##### Dataset entries
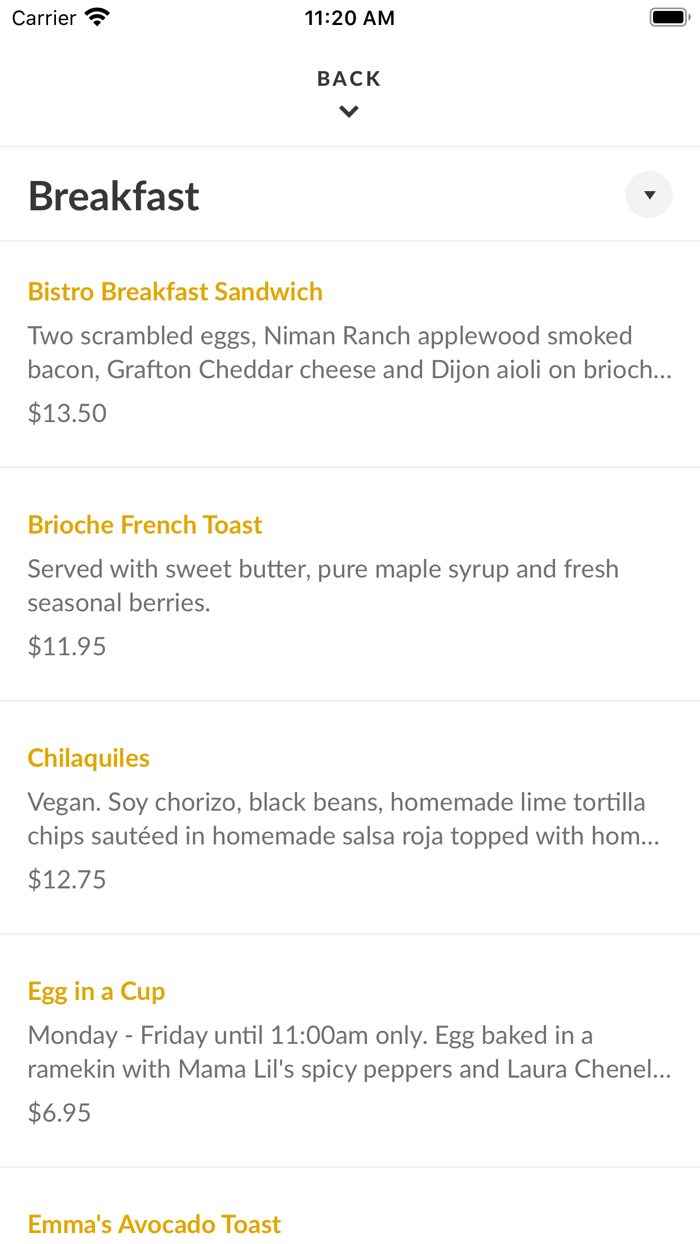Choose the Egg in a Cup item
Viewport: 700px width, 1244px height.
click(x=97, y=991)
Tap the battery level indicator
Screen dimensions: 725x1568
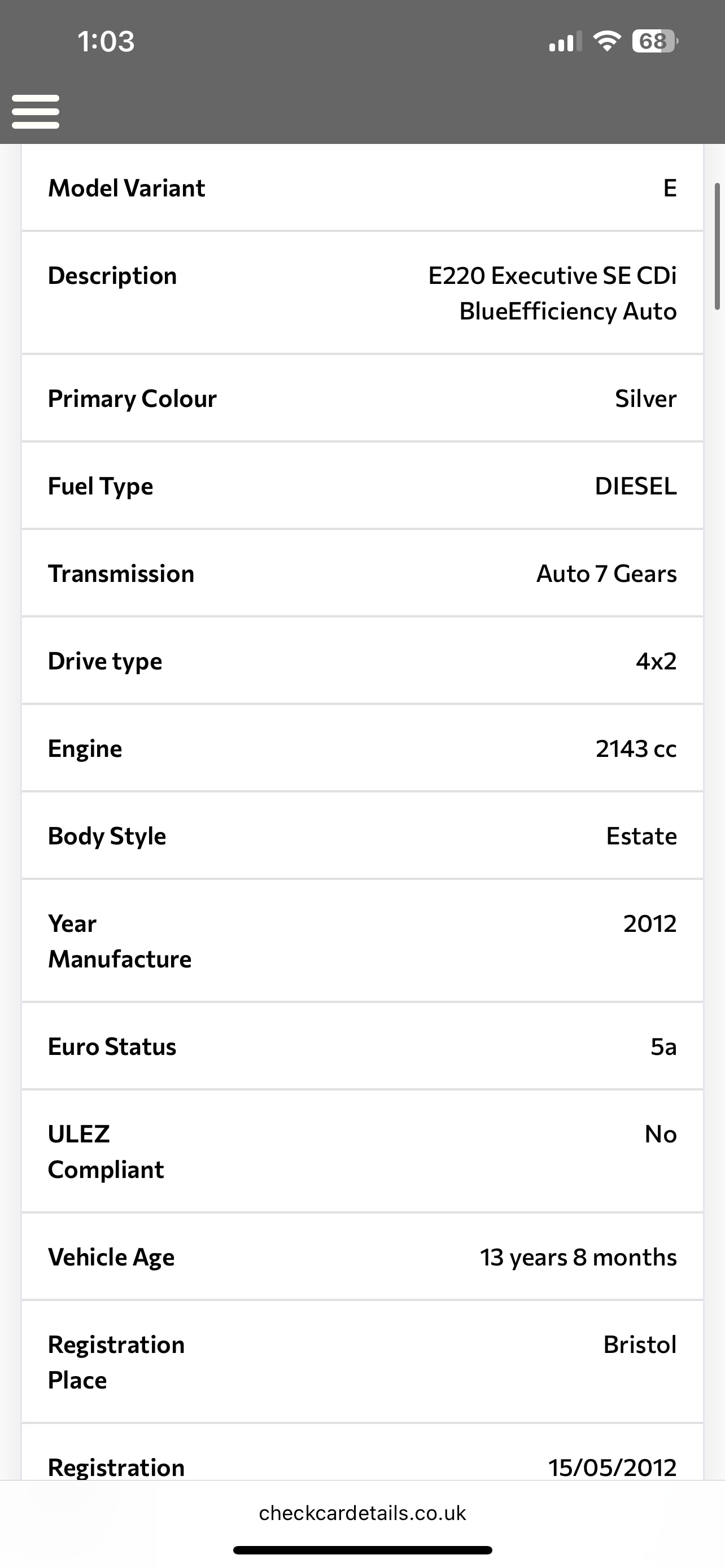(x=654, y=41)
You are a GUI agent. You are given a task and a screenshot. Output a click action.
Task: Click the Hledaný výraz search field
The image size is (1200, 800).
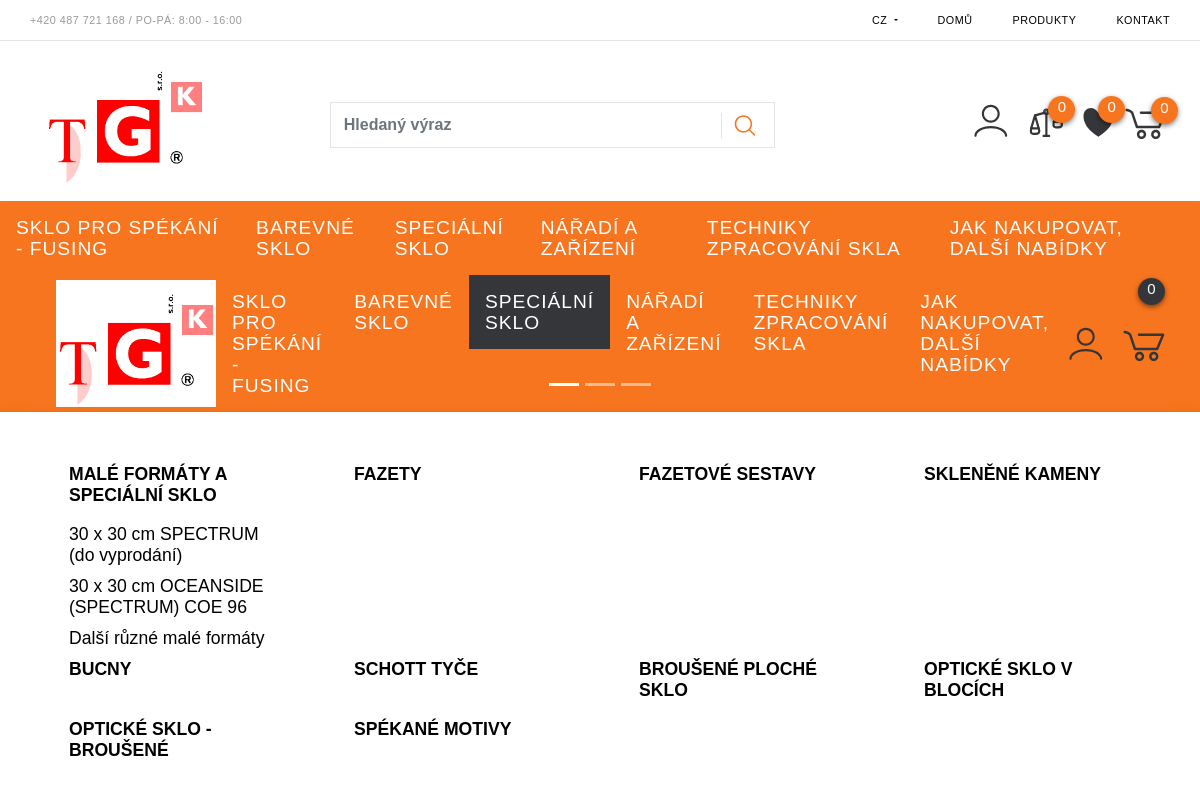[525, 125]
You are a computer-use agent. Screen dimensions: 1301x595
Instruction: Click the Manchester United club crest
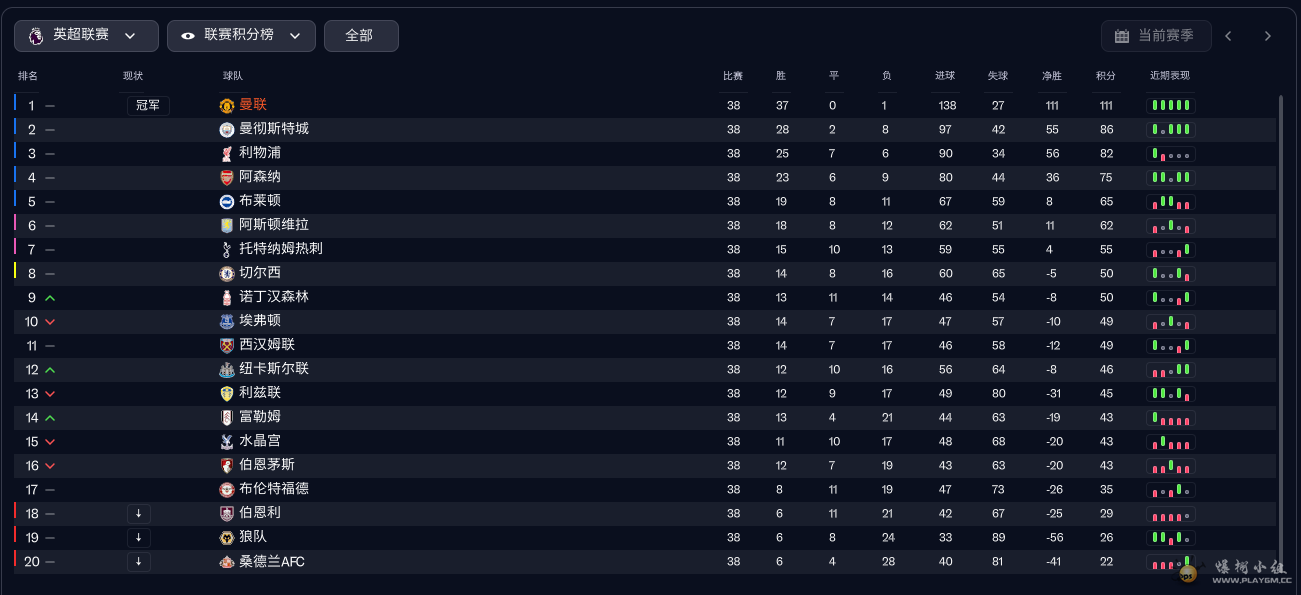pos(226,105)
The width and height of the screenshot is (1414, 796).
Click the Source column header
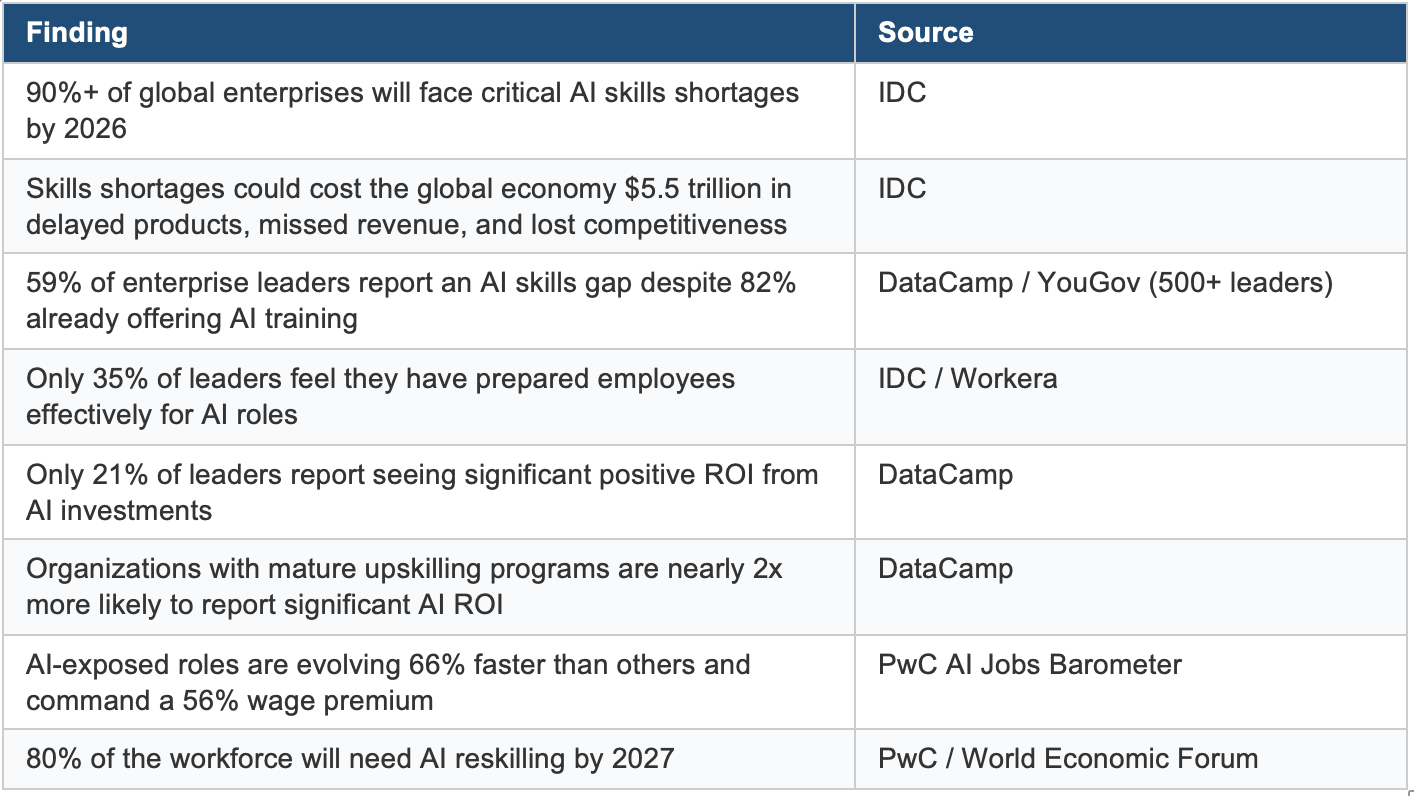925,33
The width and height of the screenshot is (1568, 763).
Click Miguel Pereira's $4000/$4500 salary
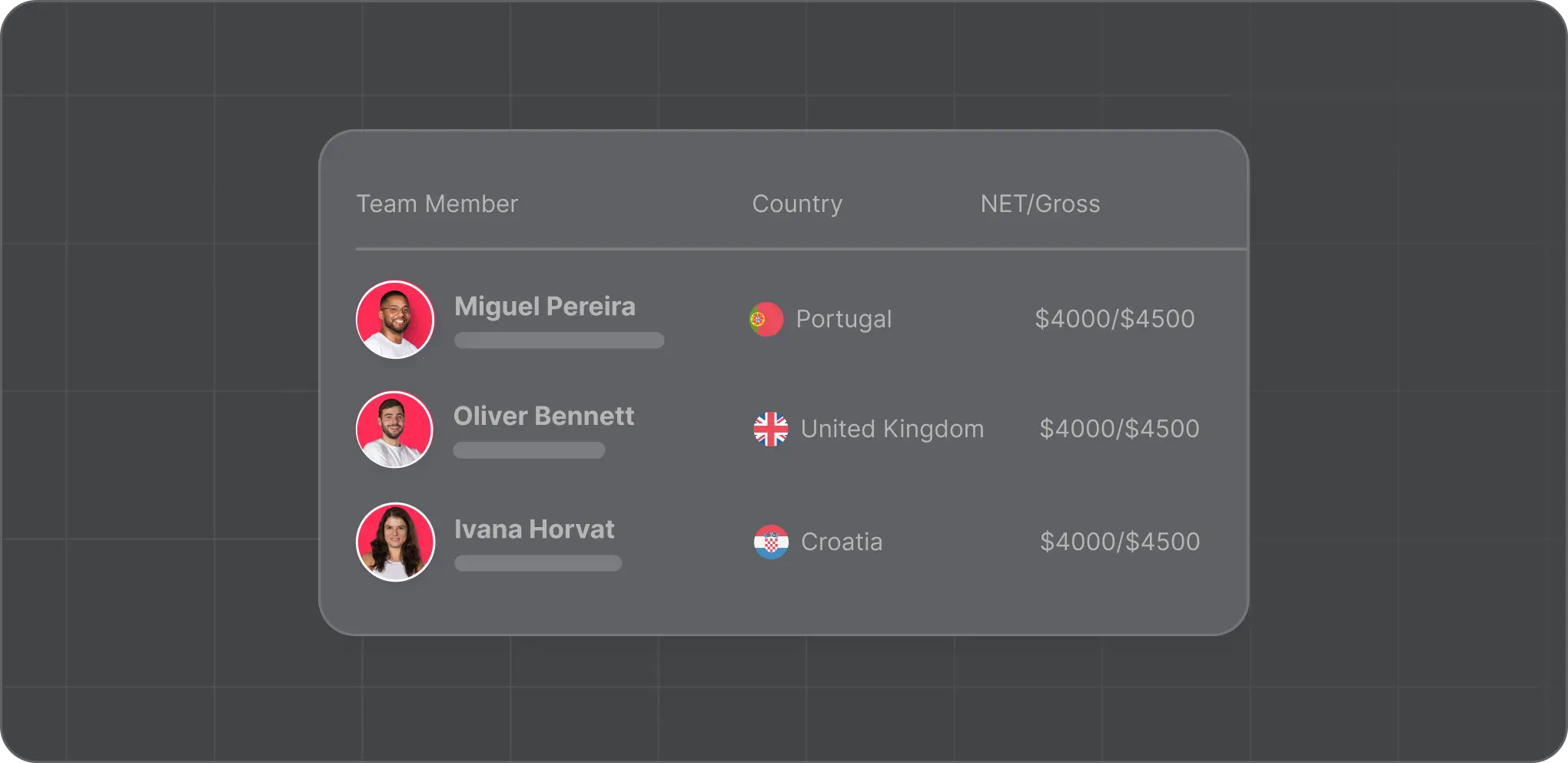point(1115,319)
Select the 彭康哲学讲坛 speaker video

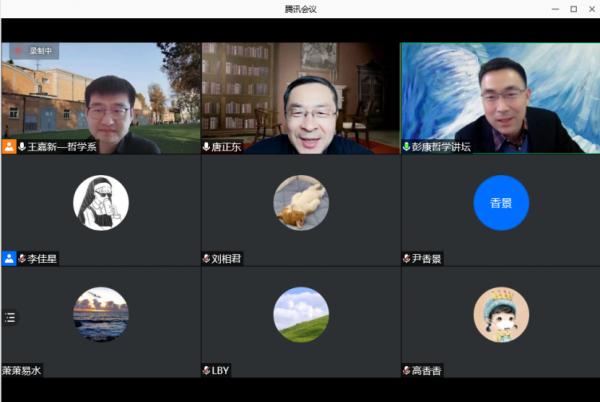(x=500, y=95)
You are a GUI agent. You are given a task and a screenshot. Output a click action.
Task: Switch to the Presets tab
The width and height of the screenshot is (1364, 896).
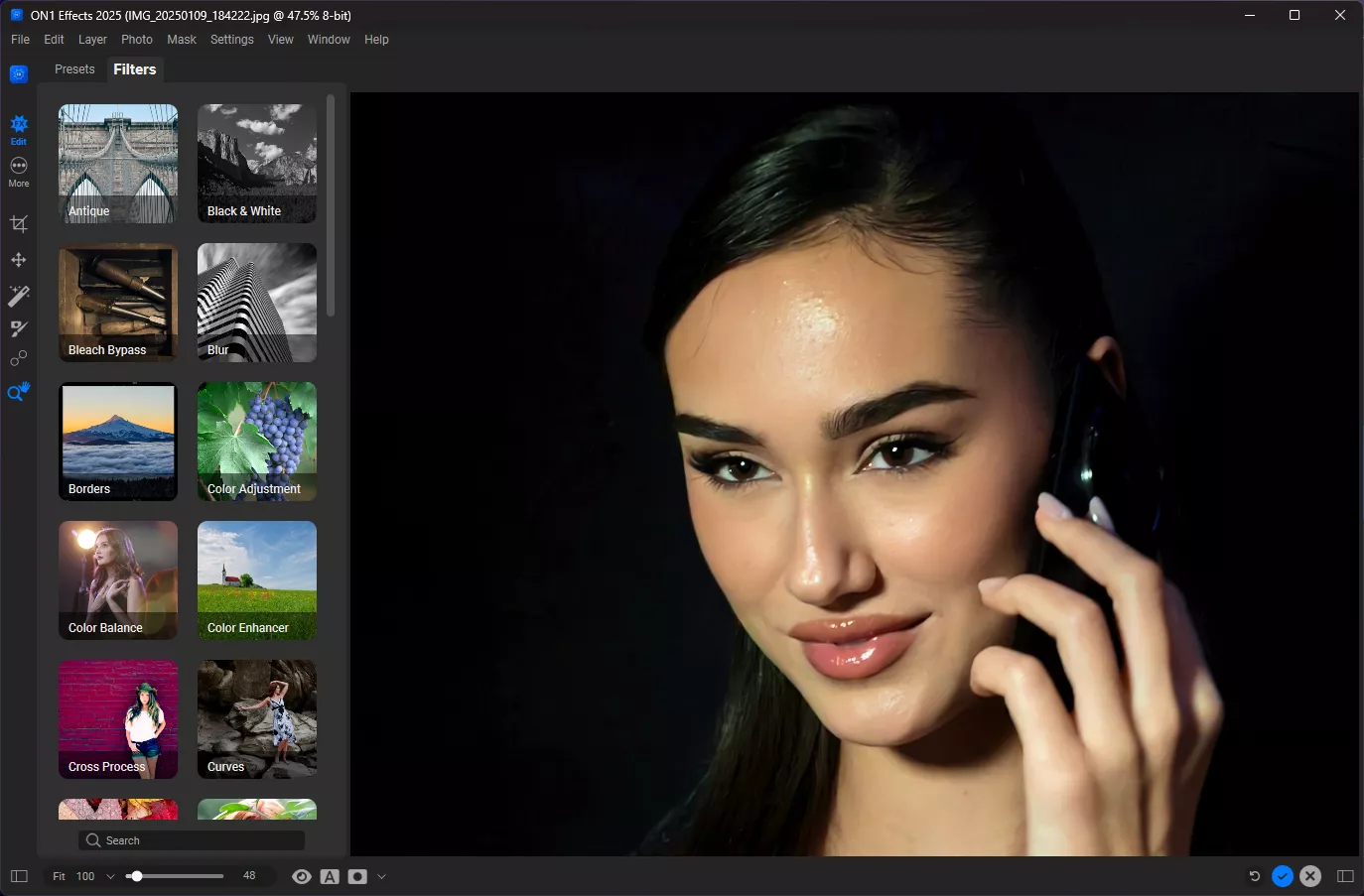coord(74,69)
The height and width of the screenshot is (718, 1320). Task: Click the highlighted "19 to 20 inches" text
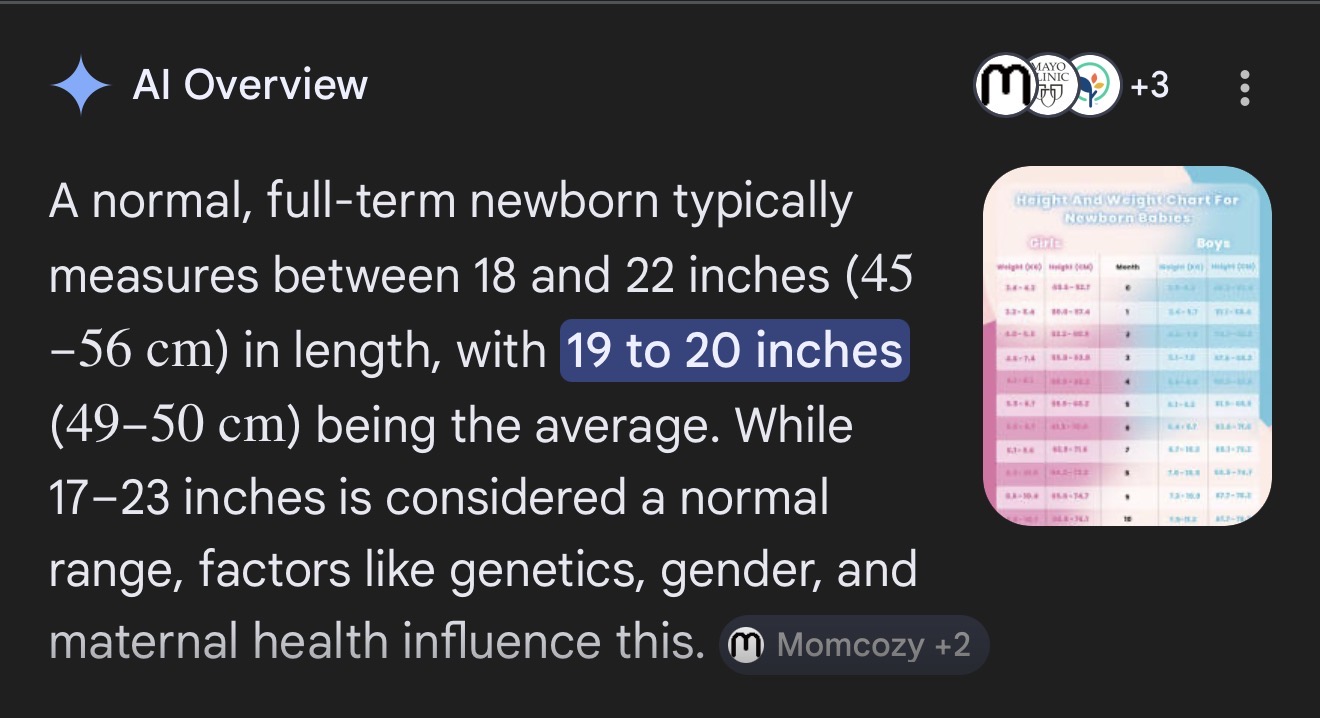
##########
> **Assigned task**
Give back exactly the lines from the one that contains "Screen dimensions: 725x1568" to the final line of the data above, both included, with all pictures removed.

> **Expected output**
Screen dimensions: 725x1568
(x=654, y=41)
You are a GUI agent. You are given a task and a screenshot. Output a click action.
Task: Click the Hledaný výraz search field
The image size is (1200, 800).
[525, 125]
You are a computer-use agent. Screen dimensions: 1301x595
Instruction: Click the Manchester United club crest
pos(226,105)
The width and height of the screenshot is (1414, 796).
Click the Source column header
925,33
The width and height of the screenshot is (1568, 763).
Click Miguel Pereira's $4000/$4500 salary
point(1115,319)
Select the 彭康哲学讲坛 speaker video

(x=500, y=95)
You are a GUI agent. You are given a task and a screenshot. Output a click action.
Task: Switch to the Presets tab
The width and height of the screenshot is (1364, 896).
coord(74,69)
The height and width of the screenshot is (718, 1320). Task: Click the highlighted "19 to 20 inches" text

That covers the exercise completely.